··· PROVIDED PASSAGE ···

No one knows what causes the disease. Scientists don't believe the disease is contagious from person to person. Some theories link the disease to bacteria, viruses or other environmental factors but as of yet, none of the theories have been proved. Some genes may increase a child's susceptibility to Kawasaki disease, according to the Mayo Clinic.

Cooper will have heart problems all his life. He'll need multiple bypass surgeries, Shawn said. They aren't sure what his life expectancy is, but they're determined to keep living life.

After the diagnosis, Shawn and his wife, Meredith knew they needed to do something. So they started the Kawasaki Kids Foundation, which is based out of Windsor. Their main goal is to help find a cure for the disease, raise awareness and support other families.

The foundation has already helped 14 kids, Shawn said. When more people know the symptoms, it's more likely they'll catch the disease early enough to prevent serious complications.

This year, the Kawasaki Kids Foundation will hold two events near Windsor to raise money for the foundation, one being a golf tournament 9 a.m. June 26 at the Ptarmigan Country Club, 5416 Vardon Way in Fort Collins. The Kickin' Kawasaki 5K race will take place Sept. 23 at the Pelican Falls Golf Course.

Logan is 8 years old now. He's facing stage three kidney failure after an allergic reaction to some of the medication he received for Kawasaki disease. He's on the transplant list.

Despite all the complications, Logan is a pretty normal kid.

He loves his two brothers and he loves sports. He'll never be able to play contact sports like football or basketball for his school, though he'll play at recess and with his brothers.

He knows his limits, Meredith said. That's why she lets him run around so much. He knows when he needs to stop and rest his heart.

Logan knows won't always be able to play basketball like he does now. Things will change as his heart gets worse and he needs bypass surgery. That makes him sad, but he'll play while he can.

"You've got to let a kid live," Meredith said.

For more

For more information, go to https://www.kawasakikidsfoundation.org/.

• • •

Symptoms of Kawasaki disease

The disease usually appears in three phases, according to the Mayo Clinic.

Signs and symptoms of the first phase may include:

» A fever that is often is higher than 102.2 F (39 C) and lasts more than three days.

» Extremely red eyes (conjunctivitis) without a thick discharge.

» A rash on the main part of the body (trunk) and in the genital area.

» Red, dry, cracked lips and an extremely red, swollen tongue (strawberry tongue).

··· PROVIDED RECORDS ···

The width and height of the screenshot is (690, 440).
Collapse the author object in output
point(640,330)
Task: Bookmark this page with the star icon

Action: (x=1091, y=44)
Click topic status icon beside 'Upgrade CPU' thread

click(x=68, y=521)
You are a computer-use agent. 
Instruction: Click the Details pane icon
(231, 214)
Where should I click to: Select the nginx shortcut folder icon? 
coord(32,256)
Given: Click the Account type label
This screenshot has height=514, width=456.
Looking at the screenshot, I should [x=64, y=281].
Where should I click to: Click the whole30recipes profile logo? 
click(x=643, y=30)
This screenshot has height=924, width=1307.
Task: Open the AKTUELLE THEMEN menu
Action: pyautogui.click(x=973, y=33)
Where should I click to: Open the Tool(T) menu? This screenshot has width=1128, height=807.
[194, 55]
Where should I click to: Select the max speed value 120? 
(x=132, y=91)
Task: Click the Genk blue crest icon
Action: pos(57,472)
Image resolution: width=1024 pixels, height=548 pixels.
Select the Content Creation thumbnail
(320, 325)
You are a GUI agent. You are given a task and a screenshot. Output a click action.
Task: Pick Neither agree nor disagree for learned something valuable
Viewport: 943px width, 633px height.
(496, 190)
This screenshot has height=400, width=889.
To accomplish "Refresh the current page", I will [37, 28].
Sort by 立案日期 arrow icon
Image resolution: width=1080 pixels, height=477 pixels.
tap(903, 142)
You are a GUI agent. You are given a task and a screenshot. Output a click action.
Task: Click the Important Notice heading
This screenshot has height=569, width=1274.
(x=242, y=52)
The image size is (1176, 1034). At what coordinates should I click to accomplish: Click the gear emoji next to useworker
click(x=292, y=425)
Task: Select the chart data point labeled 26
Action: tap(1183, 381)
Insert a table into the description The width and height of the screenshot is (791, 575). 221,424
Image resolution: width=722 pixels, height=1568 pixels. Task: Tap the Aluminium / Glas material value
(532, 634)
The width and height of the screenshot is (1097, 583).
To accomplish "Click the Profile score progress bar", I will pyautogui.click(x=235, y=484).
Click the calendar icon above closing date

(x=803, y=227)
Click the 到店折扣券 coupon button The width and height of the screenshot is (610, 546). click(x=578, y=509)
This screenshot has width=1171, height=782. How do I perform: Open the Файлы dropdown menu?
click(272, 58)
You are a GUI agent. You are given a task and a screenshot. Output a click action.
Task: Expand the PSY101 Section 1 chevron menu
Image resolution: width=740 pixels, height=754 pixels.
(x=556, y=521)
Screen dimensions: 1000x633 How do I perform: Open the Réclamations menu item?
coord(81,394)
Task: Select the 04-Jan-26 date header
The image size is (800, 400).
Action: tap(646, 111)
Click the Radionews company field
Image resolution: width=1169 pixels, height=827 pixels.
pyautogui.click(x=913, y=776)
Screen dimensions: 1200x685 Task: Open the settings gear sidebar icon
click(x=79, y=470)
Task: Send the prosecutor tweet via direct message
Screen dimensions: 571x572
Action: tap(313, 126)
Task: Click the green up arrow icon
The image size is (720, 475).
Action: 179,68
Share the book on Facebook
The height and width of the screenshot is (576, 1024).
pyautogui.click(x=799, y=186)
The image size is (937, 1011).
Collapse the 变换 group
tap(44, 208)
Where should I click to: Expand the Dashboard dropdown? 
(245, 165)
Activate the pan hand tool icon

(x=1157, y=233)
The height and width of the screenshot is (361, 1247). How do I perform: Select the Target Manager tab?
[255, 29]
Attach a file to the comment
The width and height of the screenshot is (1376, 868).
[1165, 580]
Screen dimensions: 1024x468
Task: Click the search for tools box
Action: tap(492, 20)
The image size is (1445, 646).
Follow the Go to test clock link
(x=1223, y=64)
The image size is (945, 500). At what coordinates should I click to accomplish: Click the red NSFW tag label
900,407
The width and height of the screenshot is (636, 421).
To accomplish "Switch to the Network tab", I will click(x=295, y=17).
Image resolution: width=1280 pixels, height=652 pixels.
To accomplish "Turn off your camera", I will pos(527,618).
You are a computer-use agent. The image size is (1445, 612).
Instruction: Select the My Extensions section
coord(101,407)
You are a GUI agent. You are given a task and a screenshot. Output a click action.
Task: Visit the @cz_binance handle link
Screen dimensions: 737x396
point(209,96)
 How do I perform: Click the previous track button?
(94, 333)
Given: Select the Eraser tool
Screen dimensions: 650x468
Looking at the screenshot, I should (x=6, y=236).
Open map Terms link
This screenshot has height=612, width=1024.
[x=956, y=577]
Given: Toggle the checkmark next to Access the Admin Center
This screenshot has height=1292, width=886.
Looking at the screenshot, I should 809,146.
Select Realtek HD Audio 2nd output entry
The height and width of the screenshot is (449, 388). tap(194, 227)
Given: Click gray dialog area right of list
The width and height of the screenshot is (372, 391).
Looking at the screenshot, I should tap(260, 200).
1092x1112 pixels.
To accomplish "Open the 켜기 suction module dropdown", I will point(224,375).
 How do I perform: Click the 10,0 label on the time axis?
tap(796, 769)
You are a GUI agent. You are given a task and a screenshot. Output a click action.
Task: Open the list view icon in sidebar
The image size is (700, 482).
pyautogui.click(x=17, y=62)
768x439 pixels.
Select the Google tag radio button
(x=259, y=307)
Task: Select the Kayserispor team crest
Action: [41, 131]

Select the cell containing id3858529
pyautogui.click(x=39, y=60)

···

§ **REQUIREMENT 1**:
Reproduce the part of the Kawasaki disease article that begins at "He loves his" and ends after "rest his heart.".
§ **REQUIREMENT 2**:
Answer these questions from the Kawasaki disease article:
(a) Where is the Kawasaki Kids Foundation based?
(b) When and where will the foundation's golf tournament take place?
(c) In how many phases does the disease usually appear, according to the Mayo Clinic?
§ **REQUIREMENT 3**:
In the Kawasaki disease article, turn the paragraph beginning "No one knows what causes the disease" into a brief list that keeps its main facts.

§ **TASK OUTPUT 1**:
He loves his two brothers and he loves sports. He'll never be able to play contact sports like football or basketball for his school, though he'll play at recess and with his brothers.

He knows his limits, Meredith said. That's why she lets him run around so much. He knows when he needs to stop and rest his heart.

§ **TASK OUTPUT 2**:
(a) Windsor.
(b) At 9 a.m. on June 26 at the Ptarmigan Country Club, 5416 Vardon Way in Fort Collins.
(c) Three.

§ **TASK OUTPUT 3**:
- The cause of the disease is unknown.
- Scientists don't believe it spreads from person to person.
- Theories link it to bacteria, viruses or other environmental factors, but none has been proved.
- According to the Mayo Clinic, some genes may increase a child's susceptibility.